Il processo di appello, in Vaticano, è prima di tutto un processo documentale, in cui si verifica se sono stati presi in considerazione tutti i documenti e se ci sono altre prove documentali trascurate in primo grado. Per questo, le udienze non sono pubbliche come quelle di primo grado, dove c’è anche la partecipazione dei giornalisti che possono così assistere agli interrogatorio.
La corte di appello è composta dai prelati Alejandro Arellano Cedillo (che è anche decano della Rota Romana) e Vito Angelo Todisco e dall’avvocato Massimo Massella Ducci Teri.
II processo era iniziato con accuse dei reati di peculato e autoriciclaggio commessi – si legge in un comunicato vaticano – “in relazione al processo di smobilizzazione dell’ingente patrimonio immobiliare” posseduto dall’Istituto per le Opere d Religione (IOR) e le sue società controllate, SGIR e la Palme.
L’accusa sosteneva che nella dismissione delle proprietà gli imputati “avevano disperso somme di denaro per un ammontare di oltre 57 milioni di euro delle quali si erano appropriati in misura pari a 16 milioni di euro”.
In primo grado, Caloia e Liuzzo erano stati condannati a pene tra 8 anni e 11 mesi di reclusione e a 12,5 milioni di multa. Lamberto Liuzzo era invece stato condannato alla confisca di 16,8 milioni di euro, al risarcimento dei danni in favore delle parti civili, a 8 mila euro di multa e 5 anni e 2 mesi di reclusione.
In appello, la pena complessiva di Caloia e Liuzzo è stata riquantificata in 8 anni e 6 mesi di reclusione e il pagamento di 12,5 milioni di multa.

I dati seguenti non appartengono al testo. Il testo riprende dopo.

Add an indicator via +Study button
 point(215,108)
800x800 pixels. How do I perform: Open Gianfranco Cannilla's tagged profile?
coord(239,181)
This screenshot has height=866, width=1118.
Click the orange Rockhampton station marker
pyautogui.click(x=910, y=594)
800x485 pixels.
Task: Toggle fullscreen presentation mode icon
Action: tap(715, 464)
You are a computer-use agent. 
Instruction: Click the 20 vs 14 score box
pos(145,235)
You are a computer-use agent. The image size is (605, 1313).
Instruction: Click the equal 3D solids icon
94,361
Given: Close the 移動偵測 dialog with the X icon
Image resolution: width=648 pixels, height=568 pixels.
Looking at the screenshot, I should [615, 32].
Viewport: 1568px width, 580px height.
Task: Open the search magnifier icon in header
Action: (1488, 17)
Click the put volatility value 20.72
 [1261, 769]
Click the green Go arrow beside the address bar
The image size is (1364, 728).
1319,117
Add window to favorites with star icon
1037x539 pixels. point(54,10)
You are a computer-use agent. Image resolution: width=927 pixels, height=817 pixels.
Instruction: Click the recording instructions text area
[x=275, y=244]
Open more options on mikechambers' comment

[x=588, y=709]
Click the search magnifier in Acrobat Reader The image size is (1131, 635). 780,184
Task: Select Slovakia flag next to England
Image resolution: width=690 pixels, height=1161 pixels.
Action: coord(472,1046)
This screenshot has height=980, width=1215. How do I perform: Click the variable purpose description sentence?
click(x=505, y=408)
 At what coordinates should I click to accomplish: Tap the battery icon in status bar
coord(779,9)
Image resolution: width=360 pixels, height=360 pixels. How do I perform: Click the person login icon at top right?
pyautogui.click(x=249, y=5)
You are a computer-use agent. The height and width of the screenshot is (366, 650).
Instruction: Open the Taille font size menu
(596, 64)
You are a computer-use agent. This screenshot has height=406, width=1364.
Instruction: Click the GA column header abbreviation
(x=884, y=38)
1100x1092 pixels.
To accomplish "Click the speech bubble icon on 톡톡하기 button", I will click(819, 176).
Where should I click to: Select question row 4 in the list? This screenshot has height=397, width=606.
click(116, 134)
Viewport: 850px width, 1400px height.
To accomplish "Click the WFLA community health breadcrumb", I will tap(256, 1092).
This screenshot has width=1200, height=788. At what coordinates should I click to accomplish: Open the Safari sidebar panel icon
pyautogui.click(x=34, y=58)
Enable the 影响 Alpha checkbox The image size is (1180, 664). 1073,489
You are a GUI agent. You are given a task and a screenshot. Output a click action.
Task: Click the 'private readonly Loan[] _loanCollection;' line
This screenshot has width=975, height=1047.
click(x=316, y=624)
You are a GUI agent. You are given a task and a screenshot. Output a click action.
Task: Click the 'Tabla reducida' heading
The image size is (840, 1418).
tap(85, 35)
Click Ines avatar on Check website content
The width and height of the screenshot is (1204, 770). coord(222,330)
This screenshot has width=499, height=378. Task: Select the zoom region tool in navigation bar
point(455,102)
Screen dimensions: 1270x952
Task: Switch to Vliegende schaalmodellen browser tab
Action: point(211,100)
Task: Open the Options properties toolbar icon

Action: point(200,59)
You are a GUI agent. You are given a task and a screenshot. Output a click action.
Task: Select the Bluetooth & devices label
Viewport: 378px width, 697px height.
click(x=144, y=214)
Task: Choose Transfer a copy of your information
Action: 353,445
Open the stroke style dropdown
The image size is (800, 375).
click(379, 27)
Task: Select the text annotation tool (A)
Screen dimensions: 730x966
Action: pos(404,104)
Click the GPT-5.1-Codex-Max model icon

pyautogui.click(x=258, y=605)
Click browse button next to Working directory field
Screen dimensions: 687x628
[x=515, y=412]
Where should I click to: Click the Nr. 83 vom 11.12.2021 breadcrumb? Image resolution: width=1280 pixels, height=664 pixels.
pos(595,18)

Nell’esprimere la sentenza, la Corte di Appello la ha definita “irrevocabile”, e ha così concluso il procedimento iniziato nel 2014. L’Ufficio del Promotore è dunque chiamato ad eseguire la sentenza di condanna, con il compito di recuperare parte delle ingenti somme oggetto di confisca sequestrate all’estero.
Più in dettaglio, Caloia e Liuzzo avrebbero venduto, di intesa con Lelio Scaletti, deceduto direttore generale dello IOR, circa 29 immobili di proprietà dell’istituto e di una società controllata tra il 2002 al 2007. Gli immobili sarebbero stati venduti a prezzo inferiore al valore di mercato, e avrebbero permesso ai dirigenti IOR di appropriarsi di 59 milioni, riciclati poi in svizzera con l’aiuto di Lamberto Liuzzo, figlio dell’avvocato dello IOR. “I periti – si legge nel comunicato - hanno stimato nella misura di circa 34 milioni di euro la differenza tra quanto incassato dallo IOR e dalla SGIR ed il valore di mercato degli immobili”.
All’esito, il Tribunale ha ritenuto provato che in alcuni casi gli imputati si sono effettivamente appropriati di parte del denaro pagato dai compratori, o comunque di denaro dello IOR e della SGIR, per un importo complessivo di circa 19 milioni di euro.